### Supplied data

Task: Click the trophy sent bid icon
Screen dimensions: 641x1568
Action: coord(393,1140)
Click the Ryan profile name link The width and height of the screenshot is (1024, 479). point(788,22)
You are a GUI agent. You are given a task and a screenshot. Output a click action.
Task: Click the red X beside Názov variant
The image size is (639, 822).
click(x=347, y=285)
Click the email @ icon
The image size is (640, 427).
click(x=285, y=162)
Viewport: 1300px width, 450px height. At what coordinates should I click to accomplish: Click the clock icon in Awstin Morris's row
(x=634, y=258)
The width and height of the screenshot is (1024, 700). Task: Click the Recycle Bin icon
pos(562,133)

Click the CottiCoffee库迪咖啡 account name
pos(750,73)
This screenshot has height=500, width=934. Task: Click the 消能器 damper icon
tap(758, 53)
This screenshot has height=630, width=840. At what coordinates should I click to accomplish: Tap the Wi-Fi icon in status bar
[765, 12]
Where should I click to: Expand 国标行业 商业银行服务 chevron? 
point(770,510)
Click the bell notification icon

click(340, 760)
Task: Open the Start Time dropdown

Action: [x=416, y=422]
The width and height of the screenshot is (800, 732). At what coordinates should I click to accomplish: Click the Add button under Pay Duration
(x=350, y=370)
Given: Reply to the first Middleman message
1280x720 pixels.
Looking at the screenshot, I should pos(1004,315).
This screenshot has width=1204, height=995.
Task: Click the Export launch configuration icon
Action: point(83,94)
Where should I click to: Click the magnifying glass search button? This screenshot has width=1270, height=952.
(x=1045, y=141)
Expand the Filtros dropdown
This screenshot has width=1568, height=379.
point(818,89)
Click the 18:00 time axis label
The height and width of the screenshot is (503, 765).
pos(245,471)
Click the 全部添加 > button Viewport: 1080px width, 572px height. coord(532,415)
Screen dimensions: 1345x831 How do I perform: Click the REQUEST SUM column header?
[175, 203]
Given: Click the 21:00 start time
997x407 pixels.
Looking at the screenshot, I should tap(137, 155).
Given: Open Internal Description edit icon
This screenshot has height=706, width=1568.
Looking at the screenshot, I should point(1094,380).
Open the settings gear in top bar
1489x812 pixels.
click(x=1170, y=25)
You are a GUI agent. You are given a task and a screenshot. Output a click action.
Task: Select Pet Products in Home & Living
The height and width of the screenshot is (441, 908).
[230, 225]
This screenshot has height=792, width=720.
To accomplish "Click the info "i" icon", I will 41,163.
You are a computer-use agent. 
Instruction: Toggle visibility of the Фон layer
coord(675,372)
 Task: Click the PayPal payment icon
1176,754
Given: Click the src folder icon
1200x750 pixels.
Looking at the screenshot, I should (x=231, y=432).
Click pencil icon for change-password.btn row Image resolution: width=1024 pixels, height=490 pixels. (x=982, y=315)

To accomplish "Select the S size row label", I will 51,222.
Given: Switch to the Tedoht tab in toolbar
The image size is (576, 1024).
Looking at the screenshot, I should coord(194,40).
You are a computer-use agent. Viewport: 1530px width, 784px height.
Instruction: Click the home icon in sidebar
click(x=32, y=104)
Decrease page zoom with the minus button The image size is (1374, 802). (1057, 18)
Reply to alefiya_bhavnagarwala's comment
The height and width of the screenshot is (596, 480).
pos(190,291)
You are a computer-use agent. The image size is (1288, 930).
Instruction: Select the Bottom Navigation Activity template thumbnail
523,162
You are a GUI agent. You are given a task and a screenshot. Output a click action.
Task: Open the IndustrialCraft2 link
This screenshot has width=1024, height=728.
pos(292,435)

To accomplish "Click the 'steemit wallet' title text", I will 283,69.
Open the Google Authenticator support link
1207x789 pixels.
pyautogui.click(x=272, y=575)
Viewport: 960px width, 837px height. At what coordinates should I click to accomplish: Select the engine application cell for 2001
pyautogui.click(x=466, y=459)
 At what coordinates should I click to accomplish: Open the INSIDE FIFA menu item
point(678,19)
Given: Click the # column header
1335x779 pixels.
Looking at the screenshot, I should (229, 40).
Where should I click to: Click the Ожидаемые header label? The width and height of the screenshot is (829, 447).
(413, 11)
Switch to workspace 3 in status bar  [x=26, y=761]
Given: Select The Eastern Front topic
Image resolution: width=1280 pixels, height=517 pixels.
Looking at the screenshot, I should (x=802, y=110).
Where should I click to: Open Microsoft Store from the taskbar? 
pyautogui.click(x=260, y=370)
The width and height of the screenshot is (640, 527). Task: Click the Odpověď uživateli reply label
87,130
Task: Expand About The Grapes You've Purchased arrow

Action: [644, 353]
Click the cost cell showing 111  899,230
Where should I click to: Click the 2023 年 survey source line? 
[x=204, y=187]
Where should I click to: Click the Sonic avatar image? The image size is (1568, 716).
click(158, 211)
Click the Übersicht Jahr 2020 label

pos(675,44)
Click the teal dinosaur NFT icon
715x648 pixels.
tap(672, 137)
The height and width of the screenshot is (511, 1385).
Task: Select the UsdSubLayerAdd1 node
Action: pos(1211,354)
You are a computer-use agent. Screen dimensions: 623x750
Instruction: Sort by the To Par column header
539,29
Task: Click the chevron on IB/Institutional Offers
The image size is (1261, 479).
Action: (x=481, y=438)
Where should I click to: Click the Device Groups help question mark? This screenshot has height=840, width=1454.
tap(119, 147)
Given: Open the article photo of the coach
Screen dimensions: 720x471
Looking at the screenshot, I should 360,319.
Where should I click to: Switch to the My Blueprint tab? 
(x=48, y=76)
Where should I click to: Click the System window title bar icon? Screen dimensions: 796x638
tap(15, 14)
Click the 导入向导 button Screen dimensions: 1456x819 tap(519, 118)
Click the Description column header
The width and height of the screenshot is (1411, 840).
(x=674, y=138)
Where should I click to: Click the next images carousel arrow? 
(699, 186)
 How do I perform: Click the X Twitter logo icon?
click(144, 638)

### Instruction
Rewrite the material from the line with "Where should I click to: Expand" to the line with "click(x=1170, y=25)", changing "dropdown" to "drop-down menu" and leaving everything else untouched.

### Full response
Where should I click to: Expand 国标行业 商业银行服务 chevron? 
point(770,510)
Click the bell notification icon

click(340, 760)
Task: Open the Start Time drop-down menu

Action: [x=416, y=422]
The width and height of the screenshot is (800, 732). At what coordinates should I click to accomplish: Click the Add button under Pay Duration
(x=350, y=370)
Given: Reply to the first Middleman message
1280x720 pixels.
Looking at the screenshot, I should pos(1004,315).
This screenshot has width=1204, height=995.
Task: Click the Export launch configuration icon
Action: point(83,94)
Where should I click to: Click the magnifying glass search button? This screenshot has width=1270, height=952.
(x=1045, y=141)
Expand the Filtros drop-down menu
This screenshot has width=1568, height=379.
point(818,89)
Click the 18:00 time axis label
The height and width of the screenshot is (503, 765).
pos(245,471)
Click the 全部添加 > button Viewport: 1080px width, 572px height. coord(532,415)
Screen dimensions: 1345x831 How do I perform: Click the REQUEST SUM column header?
[175, 203]
Given: Click the 21:00 start time
997x407 pixels.
Looking at the screenshot, I should tap(137, 155).
Given: Open Internal Description edit icon
This screenshot has height=706, width=1568.
Looking at the screenshot, I should point(1094,380).
Open the settings gear in top bar
1489x812 pixels.
click(x=1170, y=25)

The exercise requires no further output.